What is a Testamentary Trust Will?
Unlike a regular will which gifts your assets to your beneficiaries outright, a testamentary trust will allows your beneficiaries to take their inheritance via a discretionary trust structure, which can assist them with tax planning and managing and protecting their inheritance. We usually recommend that a client consider a testamentary trust will if their beneficiaries are likely to receive a substantial inheritance.
How Does a Testamentary Trust Will Work?
The terms of the testamentary trust are contained in the will itself and upon your death, the testamentary trust is established. A trustee is appointed to manage the trust according to the terms set out in the will. The terms of the trust allow the trustee to distribute the capital and income of the trust to a wide class of beneficiaries, who are generally the principal beneficiary named in the will and family members or related entities of the principal beneficiary.
Depending on the circumstances, the testamentary trust can be structured so that it is controlled by the beneficiary, or, if there are concerns about a beneficiary’s ability to manage their inheritance, a third party can be appointed to manage the testamentary trust for the beneficiary.

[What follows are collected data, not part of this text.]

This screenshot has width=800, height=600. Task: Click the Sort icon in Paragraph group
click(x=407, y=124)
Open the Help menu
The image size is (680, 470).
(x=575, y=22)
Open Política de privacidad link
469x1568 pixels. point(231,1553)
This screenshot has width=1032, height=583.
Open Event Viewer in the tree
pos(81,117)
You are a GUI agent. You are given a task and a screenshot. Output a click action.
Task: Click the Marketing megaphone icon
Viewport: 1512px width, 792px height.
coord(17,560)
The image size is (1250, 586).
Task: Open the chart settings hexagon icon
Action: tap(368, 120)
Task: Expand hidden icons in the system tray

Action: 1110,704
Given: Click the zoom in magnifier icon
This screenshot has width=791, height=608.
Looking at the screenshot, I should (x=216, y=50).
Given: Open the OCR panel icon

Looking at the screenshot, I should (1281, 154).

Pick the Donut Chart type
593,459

You can also specify conditions or timelines for distributions, which can be particularly useful for beneficiaries who may not yet have the ability to manage a large inheritance responsibly.
Key Advantages of Testamentary Trust Wills
Asset Protection: Testamentary trusts allow your beneficiaries to protect their inheritance against potential creditors and legal claims, as the assets are held in the trust and not owned by the beneficiary in their personal capacity. This is great for beneficiaries who own a business, who are a director of a company or who work in a high-risk profession, which each carry significant financial and legal risks.
Tax Planning: Testamentary trusts provide a significant tax advantage by allowing the trustee to allocate or split income among the trust’s beneficiaries in a way that minimises the overall tax liability.
The trustee has the flexibility to determine which beneficiaries receive the trust income. This income is then reported by the beneficiaries on their personal tax returns and taxed according to their individual marginal tax rates.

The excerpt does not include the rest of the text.